Moong dal ( Paasi paruppu) payasam

Saturday, September 6, 2014 0 comments
Moong dal payasam is my favorite payasam. It is done on most of the auspicious occasions. This payasam has the creamy goodness of moong dal, jaggery and coconut milk. As opposed to other payasam which uses sugar, this is one payasam prepared with jaggery and hence can be had guilt free.


Ingredients
1 cup moong dal
1/2-3/4 cup broken jaggery (adjust to sweetness)
1 cup milk (for pressure cooking moong dal)
1/3 cup thick coconut milk
1 cup warm milk/ thin coconut milk/ water later to dilute payasam (optional) ( add more or less according to need)
1/4 ts cardamom powder
1 tbs ghee
Few cashew nuts and raisins

Preparation

- Extract thick coconut milk from 2-3 slices of coconut. If needed extract thin coconut milk also. 
- Place broken jaggery in a kadai and add just enough water to immerse them. Allow jaggery to melt completely. Strain the jaggery liquid into a cup to remove impurities if any.
- Dry roast moong dal in a kadai on a very low flame until they change color and turn aromatic.
- Roast cashew nuts and raisins in ghee. 
- Pressure cook moong dal with milk for 1 whistle on high flame and another whistle in simmer.
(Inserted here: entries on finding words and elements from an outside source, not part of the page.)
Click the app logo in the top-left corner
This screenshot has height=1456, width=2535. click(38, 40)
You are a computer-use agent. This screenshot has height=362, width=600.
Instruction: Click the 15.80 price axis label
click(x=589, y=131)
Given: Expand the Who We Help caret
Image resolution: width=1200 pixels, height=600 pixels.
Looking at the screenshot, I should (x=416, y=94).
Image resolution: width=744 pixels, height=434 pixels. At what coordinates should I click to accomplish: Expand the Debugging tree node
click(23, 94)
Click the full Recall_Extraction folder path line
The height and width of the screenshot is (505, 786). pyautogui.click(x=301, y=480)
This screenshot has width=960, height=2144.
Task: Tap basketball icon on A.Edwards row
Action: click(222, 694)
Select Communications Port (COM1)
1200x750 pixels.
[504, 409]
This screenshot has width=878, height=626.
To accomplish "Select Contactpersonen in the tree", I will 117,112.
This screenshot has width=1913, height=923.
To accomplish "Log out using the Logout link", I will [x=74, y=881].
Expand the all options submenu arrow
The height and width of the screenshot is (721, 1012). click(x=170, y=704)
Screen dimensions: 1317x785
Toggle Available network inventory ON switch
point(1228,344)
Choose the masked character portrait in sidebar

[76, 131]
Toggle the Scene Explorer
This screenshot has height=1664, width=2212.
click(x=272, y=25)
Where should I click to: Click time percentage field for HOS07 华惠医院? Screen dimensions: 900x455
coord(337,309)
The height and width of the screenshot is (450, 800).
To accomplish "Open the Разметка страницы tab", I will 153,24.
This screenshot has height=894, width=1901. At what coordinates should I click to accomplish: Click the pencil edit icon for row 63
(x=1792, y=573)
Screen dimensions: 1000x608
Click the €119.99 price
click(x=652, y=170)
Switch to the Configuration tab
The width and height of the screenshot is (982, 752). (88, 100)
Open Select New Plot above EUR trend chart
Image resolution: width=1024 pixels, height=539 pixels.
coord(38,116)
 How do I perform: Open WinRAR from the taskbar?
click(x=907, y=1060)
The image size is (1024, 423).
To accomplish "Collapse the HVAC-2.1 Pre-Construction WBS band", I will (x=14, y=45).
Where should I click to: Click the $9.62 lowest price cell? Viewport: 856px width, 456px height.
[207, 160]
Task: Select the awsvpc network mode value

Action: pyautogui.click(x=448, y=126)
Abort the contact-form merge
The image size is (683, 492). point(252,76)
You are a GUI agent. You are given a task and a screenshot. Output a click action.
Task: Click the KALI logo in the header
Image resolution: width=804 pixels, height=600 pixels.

Don't pressure cook too much. Moong dal should appear split and also retain its wholeness. It should not be fully mushy. 
- Mash the cooked moong dal a little. Add jaggery liquid. Give a good mix. Now you may add more warm milk/ thin coconut milk/ water to dilute the payasam according to need. Give it one boil.
- Finally add cardamom powder, roasted nuts and raisins.
- Switch off stove and add thick coconut milk. Mix well. Serve it hot or cold. 
- The payasam may thicken after it cools down. So it is better to prepare payasam in a semi thin consistency.